También critica Rhodes de forma amarga el crossover que hacen los André Rieu, Andrea Bocelli o Il Divo, a quienes acusa de falsear con sus mezclas la música clásica; después de criticar lo que rodea a la verdadera música clásica y la falsa en su integridad, solo puede ser legítima la tercera vía de la que es abanderado el propio Rhodes: obras clásicas tal cual fueron escritas (sin espurios arreglos ni adaptaciones) pero con vaqueros y zapatillas de deporte, comentarios explicativos informales, poca luz, aplausos entre movimientos, ruido de fondo, latas de cocacola en la sala y sin el odioso ritual que asfixia a la música culta occidental.

Hablemos de mi libro”

Buena parte de la obra rezuma un tono propagandístico que habría convertido a Rhodes en discípulo aventajado del Umbral de “hablemos de mi libro” si hubiera tenido conocimiento de él; no solo Instrumental es, en buena medida, propaganda de sus conciertos y discos, sino que el propio título del libro es el nombre del sello discográfico que el autor prometió crear para editar sus futuros discos y los de jóvenes intérpretes; de paso aprovecha, cual Robert Schumann redivivo, para dar consejos a estos y saca a relucir en este empeño su tono más ñoño, que contrasta con tanta palabrota y tanta gracieta obscena como salpimenta su relato. Cuatro años después, según reza la web del propio sello, Instrumental Records ha publicado, efectivamente, los últimos discos del pianista británico pero ni uno solo de ningún otro intérprete, ni joven ni de ninguna otra edad.

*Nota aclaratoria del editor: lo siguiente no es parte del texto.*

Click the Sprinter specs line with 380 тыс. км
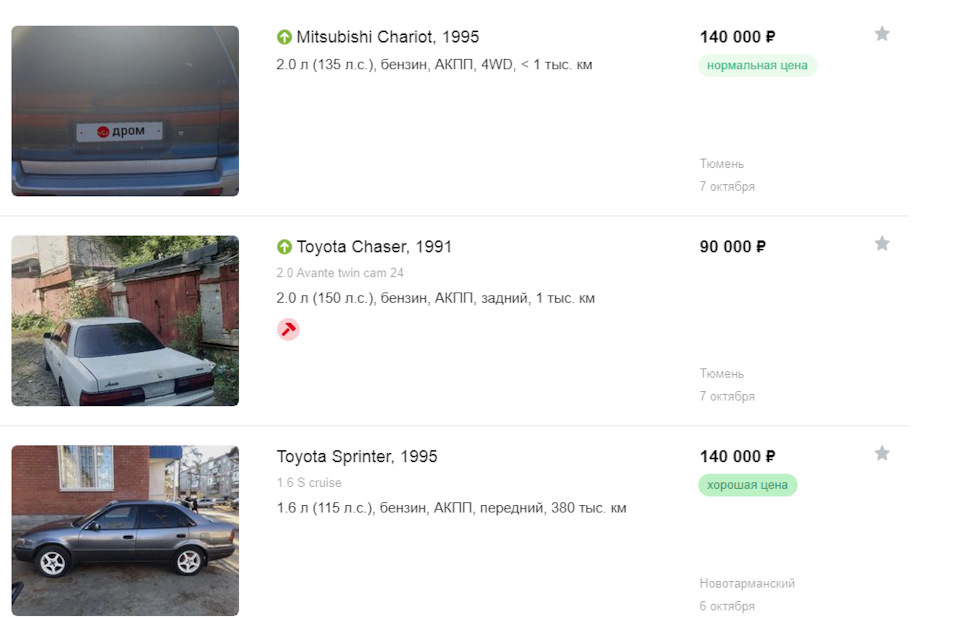(451, 508)
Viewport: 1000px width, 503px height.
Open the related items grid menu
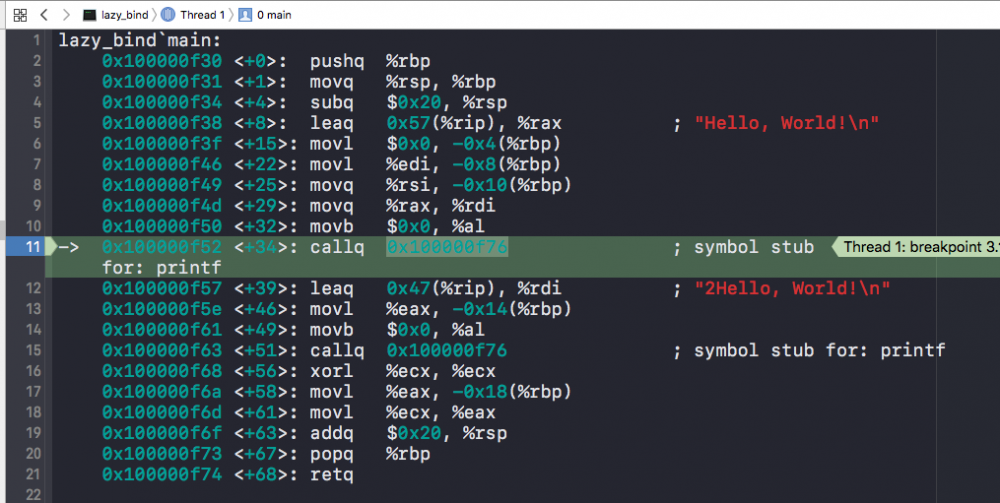(20, 15)
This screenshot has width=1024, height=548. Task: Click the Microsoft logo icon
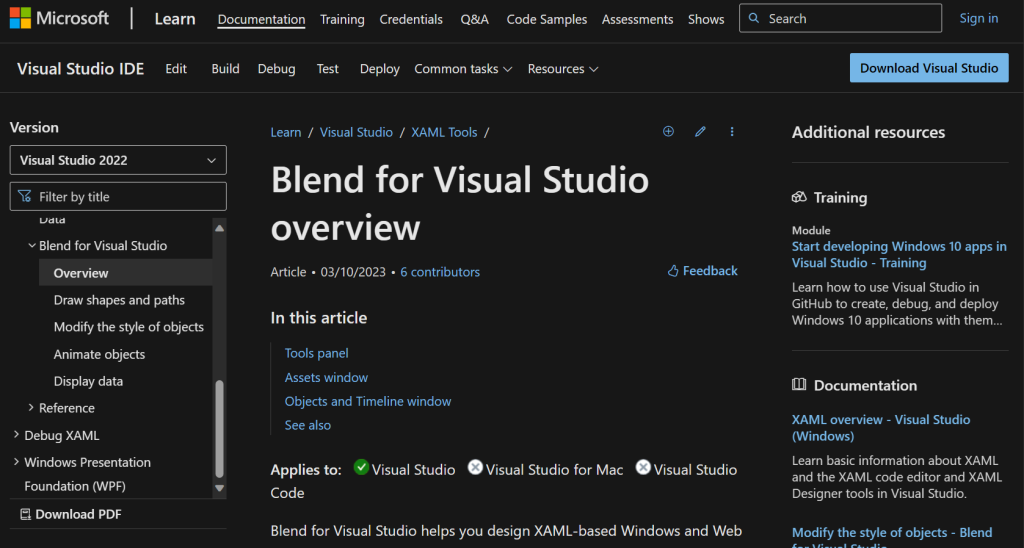pyautogui.click(x=21, y=19)
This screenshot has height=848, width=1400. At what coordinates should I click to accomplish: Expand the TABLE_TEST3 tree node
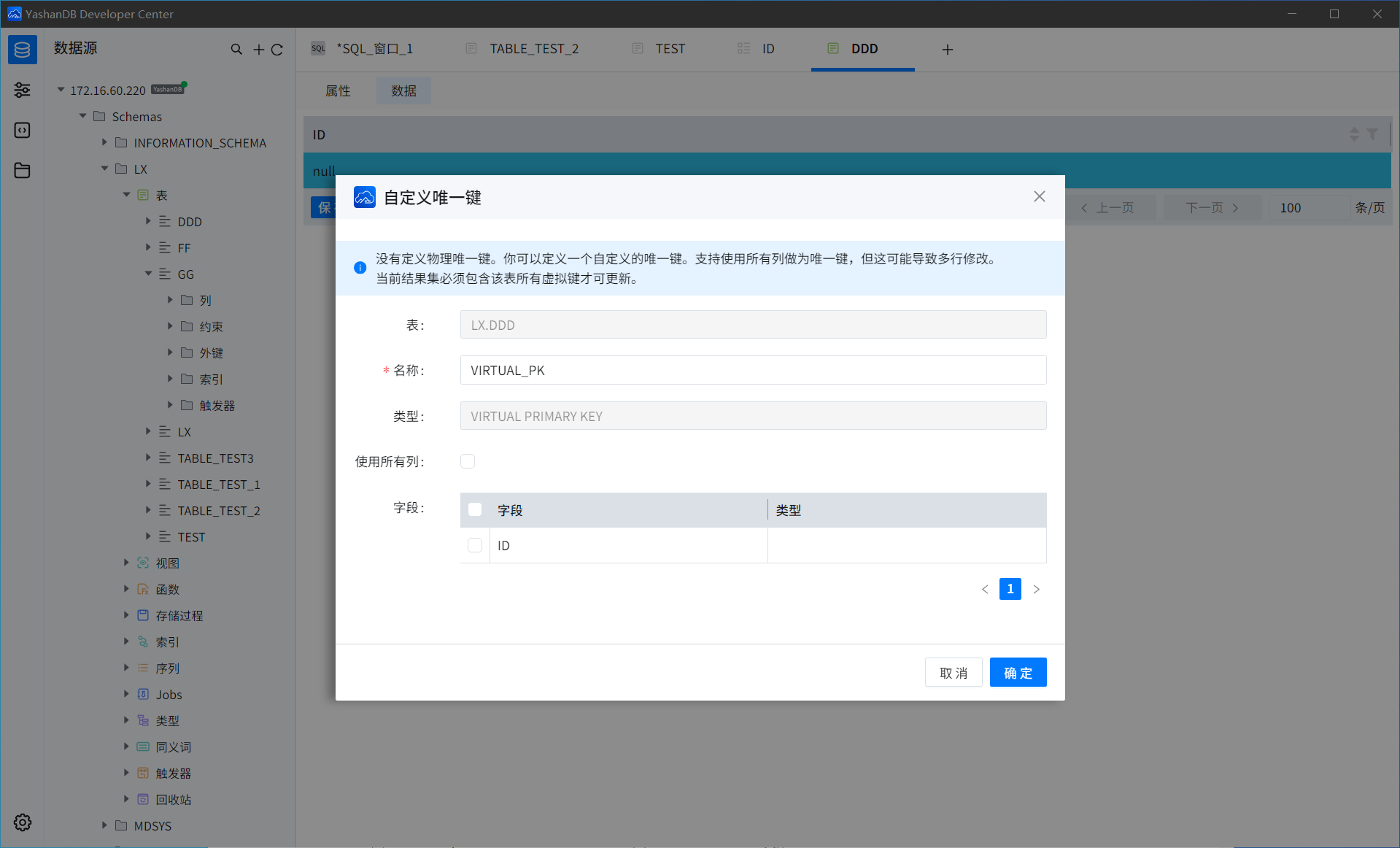point(148,458)
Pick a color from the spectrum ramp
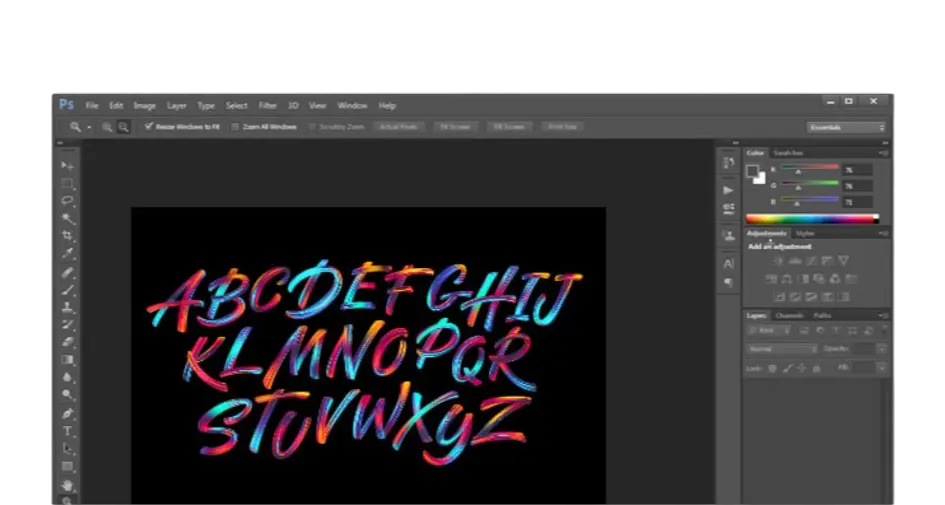The image size is (945, 505). pyautogui.click(x=811, y=218)
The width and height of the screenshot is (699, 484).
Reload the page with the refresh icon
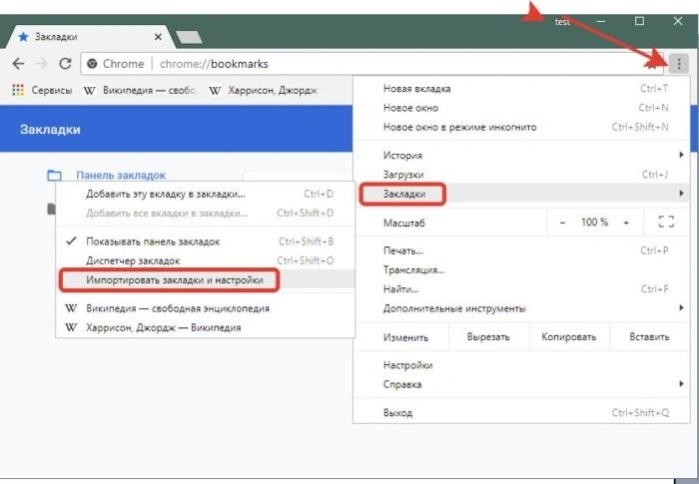pos(66,64)
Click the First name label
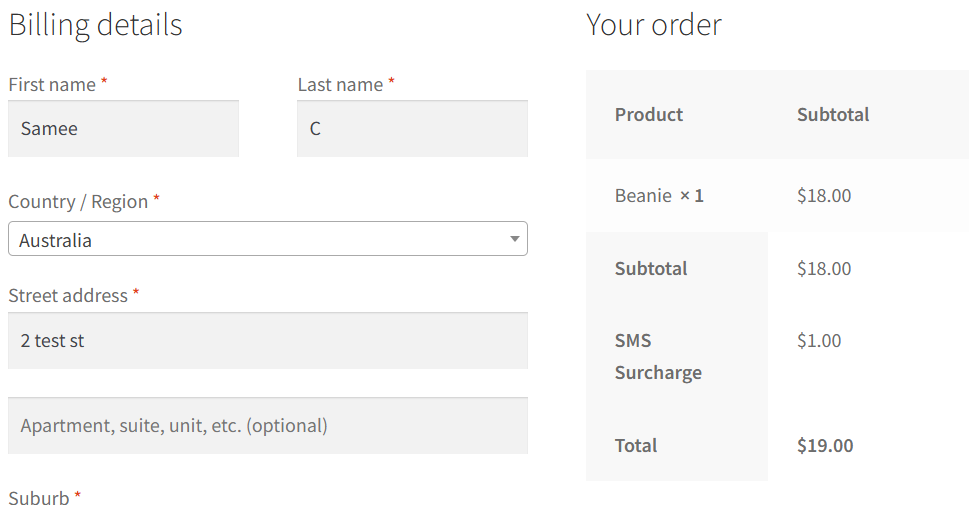 (x=53, y=85)
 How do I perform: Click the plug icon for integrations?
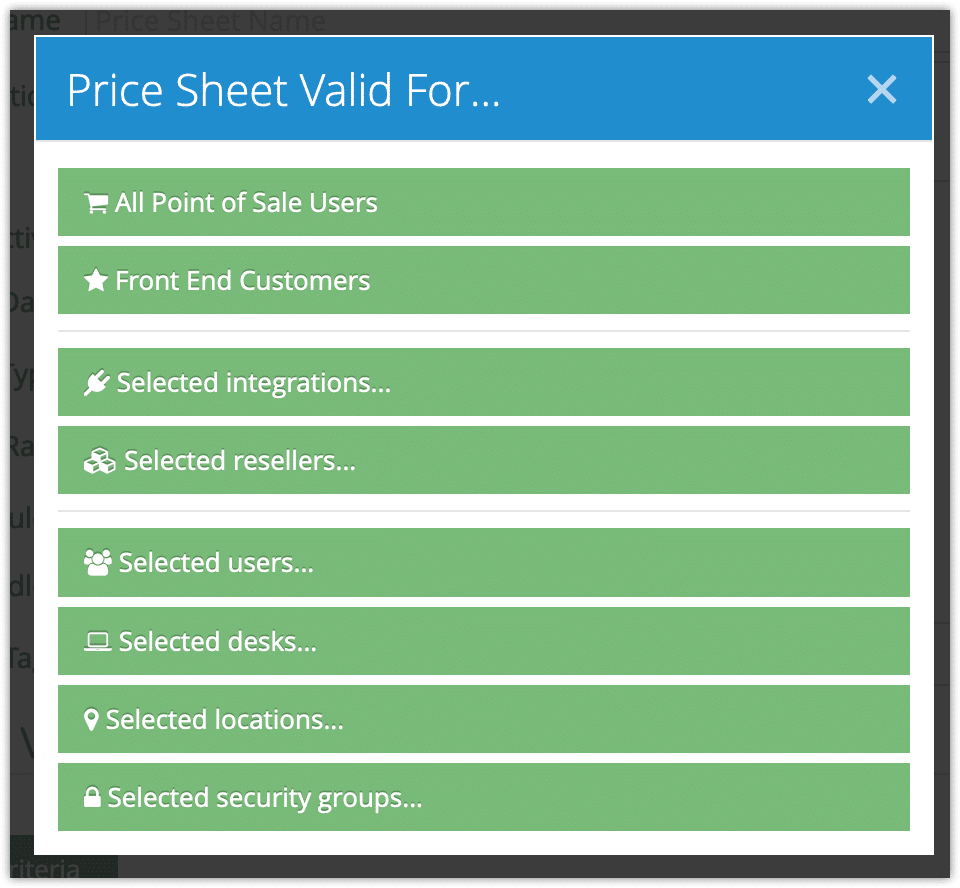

Si ninguno de los grandes ingredientes que integran Instrumental termina de sostenerse por sí solo, el batiburrillo que James Rhodes hace combinando unos y otros tampoco favorece la trabazón y unidad del conjunto del libro. En mi modesta opinión, Instrumental no es mejor que los sobrevalorados artículos de prensa de su autor.

Notas

James Rhodes, Instrumental: memorias de música, medicina y locura. Traducción de Ismael Attrache. Barcelona, Blackie Books, 2015 (Edición original inglesa: Canongate Books, 2014).